## Task objective
Nothing but the line holding "Mark Vorbereitung task as done checkmark" and the lines after it, through the end of the records, should be set down, each exactly as it is.

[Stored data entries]

+++

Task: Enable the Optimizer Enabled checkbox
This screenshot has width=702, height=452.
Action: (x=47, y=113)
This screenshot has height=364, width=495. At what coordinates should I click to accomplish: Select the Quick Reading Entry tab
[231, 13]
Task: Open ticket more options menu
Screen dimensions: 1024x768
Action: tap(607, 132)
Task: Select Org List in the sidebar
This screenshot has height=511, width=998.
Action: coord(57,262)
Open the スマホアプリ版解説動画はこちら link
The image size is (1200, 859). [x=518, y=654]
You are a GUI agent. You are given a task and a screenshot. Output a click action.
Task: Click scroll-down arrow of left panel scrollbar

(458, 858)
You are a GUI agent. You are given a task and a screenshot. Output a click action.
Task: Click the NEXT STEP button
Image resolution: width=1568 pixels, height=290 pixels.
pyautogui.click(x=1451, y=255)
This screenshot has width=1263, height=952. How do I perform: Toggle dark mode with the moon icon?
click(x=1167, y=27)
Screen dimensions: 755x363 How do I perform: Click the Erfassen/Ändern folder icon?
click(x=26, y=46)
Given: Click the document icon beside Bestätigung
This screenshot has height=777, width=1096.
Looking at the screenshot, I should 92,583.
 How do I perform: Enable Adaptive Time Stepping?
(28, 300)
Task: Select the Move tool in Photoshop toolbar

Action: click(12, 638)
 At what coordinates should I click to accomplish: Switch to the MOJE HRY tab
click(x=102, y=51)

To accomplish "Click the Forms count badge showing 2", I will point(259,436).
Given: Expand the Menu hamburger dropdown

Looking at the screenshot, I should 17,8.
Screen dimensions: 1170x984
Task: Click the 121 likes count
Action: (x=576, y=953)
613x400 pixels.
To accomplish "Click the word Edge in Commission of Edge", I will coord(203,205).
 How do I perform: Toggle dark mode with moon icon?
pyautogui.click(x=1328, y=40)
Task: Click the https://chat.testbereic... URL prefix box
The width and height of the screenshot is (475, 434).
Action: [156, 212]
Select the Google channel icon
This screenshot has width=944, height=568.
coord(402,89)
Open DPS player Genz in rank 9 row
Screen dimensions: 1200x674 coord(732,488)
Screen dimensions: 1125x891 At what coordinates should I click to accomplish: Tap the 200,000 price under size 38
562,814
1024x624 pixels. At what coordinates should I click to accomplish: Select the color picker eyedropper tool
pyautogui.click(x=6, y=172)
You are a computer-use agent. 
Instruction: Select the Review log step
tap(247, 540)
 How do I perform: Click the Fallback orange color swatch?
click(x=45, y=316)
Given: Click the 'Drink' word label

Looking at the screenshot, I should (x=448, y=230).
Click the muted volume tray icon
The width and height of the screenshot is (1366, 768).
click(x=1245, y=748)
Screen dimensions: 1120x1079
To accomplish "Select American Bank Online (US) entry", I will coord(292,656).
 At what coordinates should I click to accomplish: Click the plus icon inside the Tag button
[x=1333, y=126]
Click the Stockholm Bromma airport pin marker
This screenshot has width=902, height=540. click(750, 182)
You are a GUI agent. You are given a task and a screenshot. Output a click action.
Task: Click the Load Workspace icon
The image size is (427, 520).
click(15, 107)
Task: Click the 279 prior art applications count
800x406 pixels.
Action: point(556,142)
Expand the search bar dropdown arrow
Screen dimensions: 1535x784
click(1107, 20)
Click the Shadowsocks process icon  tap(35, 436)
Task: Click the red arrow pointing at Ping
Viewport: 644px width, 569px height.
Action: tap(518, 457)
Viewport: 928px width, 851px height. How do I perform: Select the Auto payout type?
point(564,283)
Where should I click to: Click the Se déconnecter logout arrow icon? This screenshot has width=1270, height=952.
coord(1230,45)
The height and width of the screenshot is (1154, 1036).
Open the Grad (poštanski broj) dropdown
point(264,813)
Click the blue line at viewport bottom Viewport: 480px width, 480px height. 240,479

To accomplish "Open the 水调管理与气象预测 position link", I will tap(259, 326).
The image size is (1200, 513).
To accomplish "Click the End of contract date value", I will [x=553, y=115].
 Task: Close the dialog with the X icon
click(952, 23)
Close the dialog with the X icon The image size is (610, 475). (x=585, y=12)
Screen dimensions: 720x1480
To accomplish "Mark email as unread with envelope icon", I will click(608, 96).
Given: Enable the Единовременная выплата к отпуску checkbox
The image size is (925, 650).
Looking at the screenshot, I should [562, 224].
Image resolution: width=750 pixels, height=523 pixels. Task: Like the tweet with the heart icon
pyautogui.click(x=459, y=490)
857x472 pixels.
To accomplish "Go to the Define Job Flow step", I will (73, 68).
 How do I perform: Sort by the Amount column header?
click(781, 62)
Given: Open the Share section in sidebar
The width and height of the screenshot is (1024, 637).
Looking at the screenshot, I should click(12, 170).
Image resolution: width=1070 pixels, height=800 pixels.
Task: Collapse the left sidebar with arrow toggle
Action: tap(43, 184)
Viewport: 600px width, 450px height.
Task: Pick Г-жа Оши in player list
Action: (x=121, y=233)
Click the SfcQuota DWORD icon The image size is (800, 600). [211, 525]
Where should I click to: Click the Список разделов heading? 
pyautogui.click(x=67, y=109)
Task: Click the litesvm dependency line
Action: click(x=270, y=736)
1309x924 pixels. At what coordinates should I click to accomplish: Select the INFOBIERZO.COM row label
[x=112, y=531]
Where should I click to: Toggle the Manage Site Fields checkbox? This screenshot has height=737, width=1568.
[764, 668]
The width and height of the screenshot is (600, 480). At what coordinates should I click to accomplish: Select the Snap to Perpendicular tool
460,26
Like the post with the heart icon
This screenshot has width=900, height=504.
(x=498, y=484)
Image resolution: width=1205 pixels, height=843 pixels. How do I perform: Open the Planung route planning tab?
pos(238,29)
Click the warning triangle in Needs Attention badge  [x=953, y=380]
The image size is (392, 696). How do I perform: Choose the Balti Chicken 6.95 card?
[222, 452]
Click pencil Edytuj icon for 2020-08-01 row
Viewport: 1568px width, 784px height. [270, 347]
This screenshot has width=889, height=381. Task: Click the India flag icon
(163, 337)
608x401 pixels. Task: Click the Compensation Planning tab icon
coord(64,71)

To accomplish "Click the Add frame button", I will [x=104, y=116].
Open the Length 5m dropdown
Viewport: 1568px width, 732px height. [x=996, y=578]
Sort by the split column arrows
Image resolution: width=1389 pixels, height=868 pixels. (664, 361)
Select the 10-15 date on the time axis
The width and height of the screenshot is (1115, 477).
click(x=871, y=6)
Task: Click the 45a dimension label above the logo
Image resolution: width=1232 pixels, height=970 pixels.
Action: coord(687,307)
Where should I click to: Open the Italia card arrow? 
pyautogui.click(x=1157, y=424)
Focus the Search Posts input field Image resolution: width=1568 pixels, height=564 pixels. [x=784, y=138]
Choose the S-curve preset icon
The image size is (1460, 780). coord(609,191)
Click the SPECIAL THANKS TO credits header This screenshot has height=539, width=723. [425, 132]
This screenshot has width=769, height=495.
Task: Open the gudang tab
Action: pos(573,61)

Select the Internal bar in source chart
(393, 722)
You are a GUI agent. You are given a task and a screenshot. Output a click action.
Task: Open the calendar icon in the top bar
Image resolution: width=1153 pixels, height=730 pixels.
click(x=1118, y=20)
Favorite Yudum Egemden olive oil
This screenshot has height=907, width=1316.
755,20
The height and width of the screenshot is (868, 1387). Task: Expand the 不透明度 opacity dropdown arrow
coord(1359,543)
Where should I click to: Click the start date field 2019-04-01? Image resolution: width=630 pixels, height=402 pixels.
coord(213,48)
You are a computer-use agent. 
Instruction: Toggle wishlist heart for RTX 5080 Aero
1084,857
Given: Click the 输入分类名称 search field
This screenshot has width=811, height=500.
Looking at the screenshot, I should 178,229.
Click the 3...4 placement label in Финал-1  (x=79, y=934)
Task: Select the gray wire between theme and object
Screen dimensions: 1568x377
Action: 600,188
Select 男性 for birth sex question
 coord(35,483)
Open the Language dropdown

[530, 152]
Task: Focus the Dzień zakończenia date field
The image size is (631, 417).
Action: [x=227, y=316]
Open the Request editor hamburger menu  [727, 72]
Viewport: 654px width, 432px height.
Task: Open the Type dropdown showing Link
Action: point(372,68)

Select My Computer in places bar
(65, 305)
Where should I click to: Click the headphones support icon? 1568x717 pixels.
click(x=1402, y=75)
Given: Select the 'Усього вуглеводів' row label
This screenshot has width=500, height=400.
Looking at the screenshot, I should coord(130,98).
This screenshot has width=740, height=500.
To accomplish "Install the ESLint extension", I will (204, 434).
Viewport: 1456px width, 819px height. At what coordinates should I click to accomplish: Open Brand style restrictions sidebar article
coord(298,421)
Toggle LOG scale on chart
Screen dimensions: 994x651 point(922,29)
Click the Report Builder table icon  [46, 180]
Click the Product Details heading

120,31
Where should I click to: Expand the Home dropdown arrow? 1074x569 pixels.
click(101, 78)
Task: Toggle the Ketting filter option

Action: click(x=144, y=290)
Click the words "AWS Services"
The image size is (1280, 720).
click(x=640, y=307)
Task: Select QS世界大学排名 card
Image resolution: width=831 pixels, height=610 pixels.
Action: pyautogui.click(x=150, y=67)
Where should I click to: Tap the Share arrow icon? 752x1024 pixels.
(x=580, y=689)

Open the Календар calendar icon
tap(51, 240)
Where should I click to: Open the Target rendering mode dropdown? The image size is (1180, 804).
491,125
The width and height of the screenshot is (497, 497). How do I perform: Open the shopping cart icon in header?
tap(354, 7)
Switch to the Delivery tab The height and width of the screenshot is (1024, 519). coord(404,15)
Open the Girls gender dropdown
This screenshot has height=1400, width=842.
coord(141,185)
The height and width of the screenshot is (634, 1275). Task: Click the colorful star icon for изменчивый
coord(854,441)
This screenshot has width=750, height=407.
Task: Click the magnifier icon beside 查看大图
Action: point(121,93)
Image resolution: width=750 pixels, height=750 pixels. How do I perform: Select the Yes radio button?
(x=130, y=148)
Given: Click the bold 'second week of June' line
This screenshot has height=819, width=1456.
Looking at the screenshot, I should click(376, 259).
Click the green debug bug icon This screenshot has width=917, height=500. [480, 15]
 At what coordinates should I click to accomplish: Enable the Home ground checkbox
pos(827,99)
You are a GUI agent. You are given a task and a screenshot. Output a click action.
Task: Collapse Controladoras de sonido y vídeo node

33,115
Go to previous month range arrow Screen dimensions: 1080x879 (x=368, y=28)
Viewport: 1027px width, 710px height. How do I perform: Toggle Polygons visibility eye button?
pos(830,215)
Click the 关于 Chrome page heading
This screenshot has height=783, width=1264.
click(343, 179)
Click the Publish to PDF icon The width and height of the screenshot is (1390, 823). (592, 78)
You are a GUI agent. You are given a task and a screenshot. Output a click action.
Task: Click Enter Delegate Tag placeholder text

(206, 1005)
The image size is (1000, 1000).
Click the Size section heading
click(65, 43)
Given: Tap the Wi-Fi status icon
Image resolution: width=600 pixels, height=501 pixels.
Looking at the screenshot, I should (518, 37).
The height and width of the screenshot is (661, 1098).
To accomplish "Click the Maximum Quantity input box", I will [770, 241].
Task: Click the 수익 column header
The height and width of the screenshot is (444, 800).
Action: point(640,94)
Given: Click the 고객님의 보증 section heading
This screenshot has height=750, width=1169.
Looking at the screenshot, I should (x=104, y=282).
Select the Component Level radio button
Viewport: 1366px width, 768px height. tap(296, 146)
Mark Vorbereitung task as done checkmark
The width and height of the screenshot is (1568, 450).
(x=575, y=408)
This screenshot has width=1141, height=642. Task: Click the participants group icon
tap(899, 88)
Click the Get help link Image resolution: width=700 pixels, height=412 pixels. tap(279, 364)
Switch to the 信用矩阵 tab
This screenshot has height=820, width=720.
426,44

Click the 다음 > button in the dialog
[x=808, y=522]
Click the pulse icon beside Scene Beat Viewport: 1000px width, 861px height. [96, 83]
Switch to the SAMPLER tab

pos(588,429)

+++

## Your response
Mark Vorbereitung task as done checkmark
The width and height of the screenshot is (1568, 450).
(x=575, y=408)
This screenshot has width=1141, height=642. Task: Click the participants group icon
tap(899, 88)
Click the Get help link Image resolution: width=700 pixels, height=412 pixels. tap(279, 364)
Switch to the 信用矩阵 tab
This screenshot has height=820, width=720.
426,44

Click the 다음 > button in the dialog
[x=808, y=522]
Click the pulse icon beside Scene Beat Viewport: 1000px width, 861px height. [96, 83]
Switch to the SAMPLER tab

pos(588,429)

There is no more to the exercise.